Personal information
- Full name: Ronald Arthur Hamence
- Born: 25 November 1915 Hindmarsh, South Australia
- Died: 24 March 2010 (aged 94) Adelaide, South Australia
- Batting: Right-handed
- Bowling: Right-arm medium
- Role: Specialist batsman

International information
- National side: Australia;
- Test debut (cap 176): 28 February 1947 v England
- Last Test: 1 January 1948 v India

Domestic team information
- 1935/36–1950/51: South Australia

Career statistics
| Competition | Test | First-class |
| Matches | 3 | 99 |
| Runs scored | 81 | 5,285 |
| Batting average | 27.00 | 37.75 |
| 100s/50s | 0/0 | 11/26 |
| Top score | 30* | 173 |
| Balls bowled | – | 517 |
| Wickets | – | 8 |
| Bowling average | – | 29.87 |
| 5 wickets in innings | – | 0 |
| 10 wickets in match | – | 0 |
| Best bowling | – | 2/13 |
| Catches/stumpings | 1/– | 34/– |
- Source: CricketArchive, 26 February 2008

= Ron Hamence =

Australian cricketer (1915–2010)

Ronald Arthur Hamence (25 November 1915 – 24 March 2010) was a cricketer who played for South Australia and Australia. A short and compact right-handed batsman, Hamence excelled in getting forward to drive and had an array of attractive back foot strokes.
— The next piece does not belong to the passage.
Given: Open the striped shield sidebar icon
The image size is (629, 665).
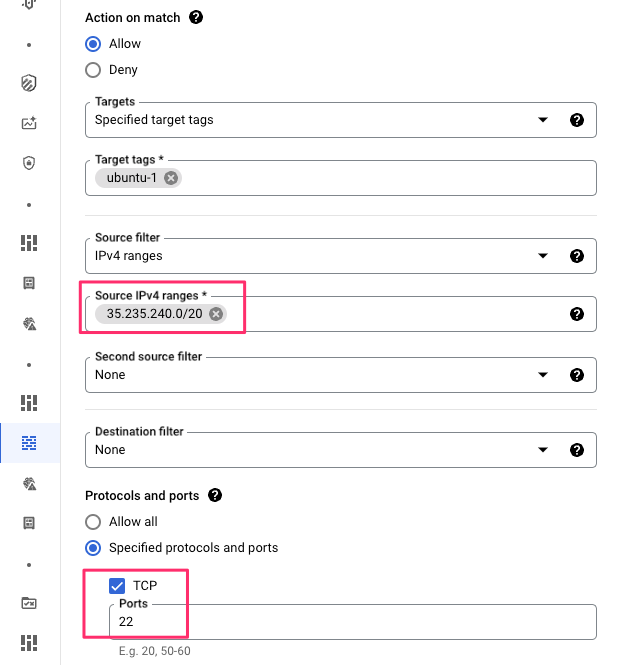Looking at the screenshot, I should click(29, 83).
Already the youngest Australian to play district cricket, he was also, from the death of Bill Brown in 2008 until his own death in 2010, the oldest surviving Australian Test cricketer.

While Hamence only played three Test matches for his national team, he had a successful domestic career, being called South Australia's most successful batsman in 1950. He played 99 first-class matches from 1935 until 1951, which brought him a career total of 5,285 runs that came at an average of 37.75 runs per innings and included 11 centuries. He scored two of these centuries in his first and last first-class matches.

==Career==
Born in the Adelaide suburb of Hindmarsh, Hamence was the cousin of Charlie Walker, a fellow Australian cricketer. At 15 years and 25 days, Hamence became the youngest district cricketer in South Australian cricket history when he made his debut for Adelaide club West Torrens in 1930. While playing with the SA team, he worked as a public servant at the Government Printing Office. He was a compact batsman preferring attack over defence, however he suffered a weakness throughout his career against fast bowling.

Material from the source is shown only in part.